begin RECORDS FOR THIS EXERCISE
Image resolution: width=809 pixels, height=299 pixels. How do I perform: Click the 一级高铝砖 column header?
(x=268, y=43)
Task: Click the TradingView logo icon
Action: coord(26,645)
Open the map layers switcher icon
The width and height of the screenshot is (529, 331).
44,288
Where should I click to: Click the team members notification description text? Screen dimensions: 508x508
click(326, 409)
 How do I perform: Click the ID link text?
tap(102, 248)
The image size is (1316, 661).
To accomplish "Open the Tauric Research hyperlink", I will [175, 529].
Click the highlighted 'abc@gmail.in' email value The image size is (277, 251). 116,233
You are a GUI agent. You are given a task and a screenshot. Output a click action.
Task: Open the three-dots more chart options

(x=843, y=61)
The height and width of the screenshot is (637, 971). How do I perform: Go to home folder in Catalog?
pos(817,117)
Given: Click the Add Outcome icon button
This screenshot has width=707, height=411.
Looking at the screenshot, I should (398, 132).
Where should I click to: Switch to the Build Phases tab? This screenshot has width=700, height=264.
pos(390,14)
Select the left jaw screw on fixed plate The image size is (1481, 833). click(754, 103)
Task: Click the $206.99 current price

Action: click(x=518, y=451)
end RECORDS FOR THIS EXERCISE
→ **SHORT TASK**
Rewrite everything from the row containing "Select the left" down to the end of the rows as a numbered list, omitting any blank lines.

→ **RESPONSE TO THE TASK**
1. Select the left jaw screw on fixed plate The image size is (1481, 833). click(754, 103)
2. Task: Click the $206.99 current price
3. Action: click(x=518, y=451)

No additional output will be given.